1) Show Gratitude - Look your customer in the eye and say thank you! No matter the setting, a well-timed, sincere thank you can turn someones ordinary day into extraordinary. When someone renews their membership, tell them you appreciate their dedication and loyalty.

2) Tell the truth - Why is this one so hard to do? Even if it means you look bad in the situation, think how much worse it will be if you lie and the truth eventually comes out? Many years ago a friend of mine (former friend that is) made up this elaborate story about how she had just moved to town and was trying to rent an apartment. All she had was the check her grandparents gave her and no bank would cash it since she didn't have an account. I co-signed the check for her and was soon out the $500 for the check. She had stolen it and had skipped town once she got the cash in her hands. Lesson learned by me.

Think of how we treat customers when we are out of a product. If we told the truth instead of creating some elaborate story we could gain the trust and confidence of that customer. It takes less money to keep our customers than it does to attract new ones. Honesty, integrity, truth, quality . . . these are all words for which everyone and every business wants to be recognized.

3) No job is beneath you - I had an employee once who would NOT clean the bathroom even though they were contributing to the problem. I never understood that one. I asked if they cleaned their own bathroom at home and they said "Yes!" This was part of the big picture. If I were to have a list of all the jobs that needed to be done in a store it would appear intimidating to some. Taking out the trash is an integral part. Trash collecting and dumping is not the cleanest or sweetest smelling job around. At one of my stores, it involves a trip to the dumpster which is shared by a Chinese restaurant. Frequently, they miss. Some things don't always make in the bucket. Are you so proud that you believe there is a job you just can't do?

Early on, Walt Disney realized that trash cans should be placed no further than 25 feet apart. Any further and the guest might leave their trash on the table, sidewalk or drop it on the ground without giving it a second thought. Every cast member is responsible for the cleanliness of all areas. You will even see management, supervisors, and other workers picking up trash who have other job descriptions. There is no job beneath any employee and it shows.

So, are you making good use of your time? Are you grateful? Do you have integrity? Is there any job beneath you?

Wednesday, February 3, 2010

What will they think of next?

What will they think of next?

It was time for a haircut. I usually go to the same person at the same place and get the same haircut. I was at a different store recently and didn't have the number to see if my favorite hairdresser was available. One of my sales associates suggested I Google it. I told him I had already shut my computer down. He said I should send them a text message. I tried it and I got the number I needed in a text message back.

Who thought of this? How cool is this?

New paradigms are being developed every day.

With the advent of e-readers like Amazon's Kindle, are we seeing the end of libraries?

When was the last time you looked up a number in a phone book?

What will they think of next?

Pay Attention

Details, shmetails. Nitpicking. Demanding. Overcritical. Hypercritical. Choose whatever word you want to describe it. Paying attention to even the smallest detail can result in huge rewards. You don't do the details to showcase them in the end. The details, nitpicking and criticism early on in a process usually produce the final product that is worthy of the effort.

_ENTRIES SHOWN_

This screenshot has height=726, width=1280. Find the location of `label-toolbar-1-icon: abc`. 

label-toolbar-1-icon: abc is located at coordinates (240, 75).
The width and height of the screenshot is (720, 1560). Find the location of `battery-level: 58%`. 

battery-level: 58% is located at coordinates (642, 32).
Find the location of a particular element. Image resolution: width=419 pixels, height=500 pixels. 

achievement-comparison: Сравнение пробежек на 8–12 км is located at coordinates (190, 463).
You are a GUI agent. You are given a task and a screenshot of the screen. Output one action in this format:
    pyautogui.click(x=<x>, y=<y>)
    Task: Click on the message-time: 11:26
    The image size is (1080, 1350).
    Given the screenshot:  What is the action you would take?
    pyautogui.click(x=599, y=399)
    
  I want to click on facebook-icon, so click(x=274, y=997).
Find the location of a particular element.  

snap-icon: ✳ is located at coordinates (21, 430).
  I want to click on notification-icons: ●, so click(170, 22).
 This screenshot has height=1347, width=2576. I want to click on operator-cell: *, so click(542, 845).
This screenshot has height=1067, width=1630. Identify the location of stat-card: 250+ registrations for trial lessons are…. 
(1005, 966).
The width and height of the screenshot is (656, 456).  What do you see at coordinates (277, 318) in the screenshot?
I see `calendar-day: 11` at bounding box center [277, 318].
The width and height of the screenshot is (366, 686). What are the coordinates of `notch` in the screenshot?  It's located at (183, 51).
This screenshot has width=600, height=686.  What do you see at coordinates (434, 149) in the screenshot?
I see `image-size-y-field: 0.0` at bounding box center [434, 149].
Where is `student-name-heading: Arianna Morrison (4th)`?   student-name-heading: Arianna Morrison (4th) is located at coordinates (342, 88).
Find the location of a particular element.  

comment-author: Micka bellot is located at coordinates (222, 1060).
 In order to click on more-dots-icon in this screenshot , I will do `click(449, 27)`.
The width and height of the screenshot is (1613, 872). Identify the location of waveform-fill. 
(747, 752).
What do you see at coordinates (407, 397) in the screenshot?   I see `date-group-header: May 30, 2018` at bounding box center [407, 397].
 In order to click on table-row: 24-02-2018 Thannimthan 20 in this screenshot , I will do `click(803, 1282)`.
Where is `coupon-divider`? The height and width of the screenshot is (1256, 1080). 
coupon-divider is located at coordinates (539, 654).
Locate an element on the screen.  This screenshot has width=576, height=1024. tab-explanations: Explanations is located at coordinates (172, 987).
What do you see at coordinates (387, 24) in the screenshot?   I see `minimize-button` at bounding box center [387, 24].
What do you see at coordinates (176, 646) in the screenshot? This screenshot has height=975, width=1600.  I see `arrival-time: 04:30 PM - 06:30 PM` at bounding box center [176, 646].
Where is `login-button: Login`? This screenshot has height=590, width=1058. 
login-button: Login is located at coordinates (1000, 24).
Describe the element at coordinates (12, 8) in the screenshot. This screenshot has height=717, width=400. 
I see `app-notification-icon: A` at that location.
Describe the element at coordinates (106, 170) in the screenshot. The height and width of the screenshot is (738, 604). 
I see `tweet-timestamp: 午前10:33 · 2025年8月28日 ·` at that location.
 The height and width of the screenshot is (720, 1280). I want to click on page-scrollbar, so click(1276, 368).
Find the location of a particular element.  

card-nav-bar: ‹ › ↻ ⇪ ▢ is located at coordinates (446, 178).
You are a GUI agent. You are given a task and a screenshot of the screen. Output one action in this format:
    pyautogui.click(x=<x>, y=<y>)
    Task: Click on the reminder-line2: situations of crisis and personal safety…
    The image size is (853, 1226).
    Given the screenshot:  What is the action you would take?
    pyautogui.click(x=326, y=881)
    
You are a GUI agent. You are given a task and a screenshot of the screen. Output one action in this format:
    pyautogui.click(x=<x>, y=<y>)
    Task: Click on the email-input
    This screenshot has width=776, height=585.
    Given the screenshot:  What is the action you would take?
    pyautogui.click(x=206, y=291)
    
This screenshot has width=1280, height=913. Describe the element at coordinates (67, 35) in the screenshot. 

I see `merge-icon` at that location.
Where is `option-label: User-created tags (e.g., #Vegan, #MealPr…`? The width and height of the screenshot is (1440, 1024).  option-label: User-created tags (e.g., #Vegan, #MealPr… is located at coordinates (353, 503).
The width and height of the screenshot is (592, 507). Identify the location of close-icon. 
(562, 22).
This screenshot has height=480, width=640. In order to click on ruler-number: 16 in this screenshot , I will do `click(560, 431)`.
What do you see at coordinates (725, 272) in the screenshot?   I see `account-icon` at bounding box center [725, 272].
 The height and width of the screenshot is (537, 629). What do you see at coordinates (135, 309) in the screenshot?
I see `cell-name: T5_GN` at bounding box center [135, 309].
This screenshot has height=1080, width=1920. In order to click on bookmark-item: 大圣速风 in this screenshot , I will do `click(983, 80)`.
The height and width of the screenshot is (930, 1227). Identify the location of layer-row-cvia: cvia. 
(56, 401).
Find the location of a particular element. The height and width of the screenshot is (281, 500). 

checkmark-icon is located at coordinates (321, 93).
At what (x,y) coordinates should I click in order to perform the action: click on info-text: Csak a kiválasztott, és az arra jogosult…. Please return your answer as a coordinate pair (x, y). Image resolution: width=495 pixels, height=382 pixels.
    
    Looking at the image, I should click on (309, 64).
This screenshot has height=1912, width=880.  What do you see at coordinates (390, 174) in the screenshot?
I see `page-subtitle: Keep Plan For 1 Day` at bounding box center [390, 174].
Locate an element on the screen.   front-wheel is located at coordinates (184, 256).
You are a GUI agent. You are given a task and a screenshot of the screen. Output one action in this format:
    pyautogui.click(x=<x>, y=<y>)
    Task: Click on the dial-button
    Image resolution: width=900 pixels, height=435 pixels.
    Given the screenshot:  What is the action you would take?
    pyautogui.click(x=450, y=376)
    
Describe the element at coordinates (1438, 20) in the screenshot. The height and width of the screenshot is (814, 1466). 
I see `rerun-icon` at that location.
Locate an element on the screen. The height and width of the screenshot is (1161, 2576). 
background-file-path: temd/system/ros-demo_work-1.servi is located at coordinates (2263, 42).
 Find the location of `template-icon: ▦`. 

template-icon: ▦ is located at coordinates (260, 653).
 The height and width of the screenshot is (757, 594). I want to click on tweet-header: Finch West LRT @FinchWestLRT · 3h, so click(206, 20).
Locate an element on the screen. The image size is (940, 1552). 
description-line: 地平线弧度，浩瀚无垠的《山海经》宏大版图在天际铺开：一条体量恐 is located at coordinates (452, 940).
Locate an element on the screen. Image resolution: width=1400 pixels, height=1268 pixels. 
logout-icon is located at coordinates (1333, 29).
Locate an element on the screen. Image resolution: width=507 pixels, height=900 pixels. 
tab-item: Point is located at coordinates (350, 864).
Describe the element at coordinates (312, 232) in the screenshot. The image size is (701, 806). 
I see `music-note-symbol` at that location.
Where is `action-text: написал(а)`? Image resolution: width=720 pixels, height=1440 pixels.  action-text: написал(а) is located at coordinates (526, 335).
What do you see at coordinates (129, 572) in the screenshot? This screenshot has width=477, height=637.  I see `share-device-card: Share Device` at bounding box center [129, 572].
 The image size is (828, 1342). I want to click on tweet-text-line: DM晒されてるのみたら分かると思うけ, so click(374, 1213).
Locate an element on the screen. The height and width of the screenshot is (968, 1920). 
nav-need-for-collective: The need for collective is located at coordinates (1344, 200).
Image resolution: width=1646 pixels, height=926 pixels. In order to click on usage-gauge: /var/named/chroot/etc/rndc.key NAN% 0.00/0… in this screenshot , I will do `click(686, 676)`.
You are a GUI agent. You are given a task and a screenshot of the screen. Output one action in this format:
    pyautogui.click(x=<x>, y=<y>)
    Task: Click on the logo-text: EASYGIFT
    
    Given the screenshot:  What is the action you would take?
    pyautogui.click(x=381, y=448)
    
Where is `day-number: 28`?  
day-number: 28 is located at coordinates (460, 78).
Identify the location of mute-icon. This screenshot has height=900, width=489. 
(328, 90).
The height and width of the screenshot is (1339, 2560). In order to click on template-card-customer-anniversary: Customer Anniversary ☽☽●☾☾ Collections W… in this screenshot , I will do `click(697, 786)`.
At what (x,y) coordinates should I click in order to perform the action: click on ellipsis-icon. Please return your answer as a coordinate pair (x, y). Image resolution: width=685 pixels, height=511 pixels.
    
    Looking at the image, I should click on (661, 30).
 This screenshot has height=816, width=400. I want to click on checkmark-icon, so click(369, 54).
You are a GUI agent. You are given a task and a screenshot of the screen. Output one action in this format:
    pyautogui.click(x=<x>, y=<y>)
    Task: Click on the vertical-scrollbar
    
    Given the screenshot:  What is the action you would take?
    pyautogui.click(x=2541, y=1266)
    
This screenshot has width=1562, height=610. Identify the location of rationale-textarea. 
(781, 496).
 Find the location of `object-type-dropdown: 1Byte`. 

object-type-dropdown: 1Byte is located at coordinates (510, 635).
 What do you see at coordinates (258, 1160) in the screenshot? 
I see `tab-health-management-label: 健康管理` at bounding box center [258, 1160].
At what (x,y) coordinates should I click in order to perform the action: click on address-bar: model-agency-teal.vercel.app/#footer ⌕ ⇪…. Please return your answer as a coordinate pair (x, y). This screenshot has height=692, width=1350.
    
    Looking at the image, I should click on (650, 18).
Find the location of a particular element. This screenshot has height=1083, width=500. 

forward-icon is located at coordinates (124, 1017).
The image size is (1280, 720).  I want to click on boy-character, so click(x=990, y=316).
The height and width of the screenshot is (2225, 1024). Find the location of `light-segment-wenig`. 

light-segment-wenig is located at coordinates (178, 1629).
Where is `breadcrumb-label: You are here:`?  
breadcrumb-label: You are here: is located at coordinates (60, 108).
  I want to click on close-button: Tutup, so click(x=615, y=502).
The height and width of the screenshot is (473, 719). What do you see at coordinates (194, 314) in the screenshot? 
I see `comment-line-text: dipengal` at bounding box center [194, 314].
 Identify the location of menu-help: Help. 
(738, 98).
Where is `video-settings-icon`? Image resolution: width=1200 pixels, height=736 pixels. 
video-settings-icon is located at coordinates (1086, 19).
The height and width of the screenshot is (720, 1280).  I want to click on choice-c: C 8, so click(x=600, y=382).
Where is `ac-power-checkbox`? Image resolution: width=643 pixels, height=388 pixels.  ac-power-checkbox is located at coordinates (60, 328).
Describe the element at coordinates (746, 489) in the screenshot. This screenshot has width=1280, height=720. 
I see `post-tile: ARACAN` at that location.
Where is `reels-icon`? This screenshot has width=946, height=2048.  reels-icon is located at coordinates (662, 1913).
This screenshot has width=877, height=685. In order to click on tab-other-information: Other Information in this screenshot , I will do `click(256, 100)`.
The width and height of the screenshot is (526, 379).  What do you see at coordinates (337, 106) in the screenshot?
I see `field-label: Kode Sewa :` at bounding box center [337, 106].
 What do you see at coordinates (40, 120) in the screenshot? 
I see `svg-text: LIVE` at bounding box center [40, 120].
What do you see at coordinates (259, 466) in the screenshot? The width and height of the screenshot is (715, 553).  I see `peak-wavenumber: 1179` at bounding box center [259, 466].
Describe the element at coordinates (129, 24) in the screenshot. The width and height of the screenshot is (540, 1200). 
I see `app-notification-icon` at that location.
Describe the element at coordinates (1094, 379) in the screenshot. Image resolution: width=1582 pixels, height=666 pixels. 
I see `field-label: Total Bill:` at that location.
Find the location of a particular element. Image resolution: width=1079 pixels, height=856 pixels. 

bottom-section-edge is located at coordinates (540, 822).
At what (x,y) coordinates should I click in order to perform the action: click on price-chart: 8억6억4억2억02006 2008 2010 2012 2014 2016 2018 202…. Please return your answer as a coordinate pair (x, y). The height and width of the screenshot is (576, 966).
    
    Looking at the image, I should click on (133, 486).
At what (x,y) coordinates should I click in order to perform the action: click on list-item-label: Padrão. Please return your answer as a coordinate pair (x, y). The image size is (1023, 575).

_TASK LIST_
• a. Please retype the part of the customer service blog post that begins at the words "Think of how" and ends after the words "to be recognized.".
• b. Echo the lines of the rows that start at the line containing "Describe the element at coordinates (312, 232)" and stop after the line containing "nav-need-for-collective: The need", including both of those lines.

_ANSWERS_
• a.
Think of how we treat customers when we are out of a product. If we told the truth instead of creating some elaborate story we could gain the trust and confidence of that customer. It takes less money to keep our customers than it does to attract new ones. Honesty, integrity, truth, quality . . . these are all words for which everyone and every business wants to be recognized.

• b.
Describe the element at coordinates (312, 232) in the screenshot. The image size is (701, 806). 
I see `music-note-symbol` at that location.
Where is `action-text: написал(а)`? Image resolution: width=720 pixels, height=1440 pixels.  action-text: написал(а) is located at coordinates (526, 335).
What do you see at coordinates (129, 572) in the screenshot? This screenshot has width=477, height=637.  I see `share-device-card: Share Device` at bounding box center [129, 572].
 The image size is (828, 1342). I want to click on tweet-text-line: DM晒されてるのみたら分かると思うけ, so click(374, 1213).
Locate an element on the screen. The height and width of the screenshot is (968, 1920). 
nav-need-for-collective: The need for collective is located at coordinates (1344, 200).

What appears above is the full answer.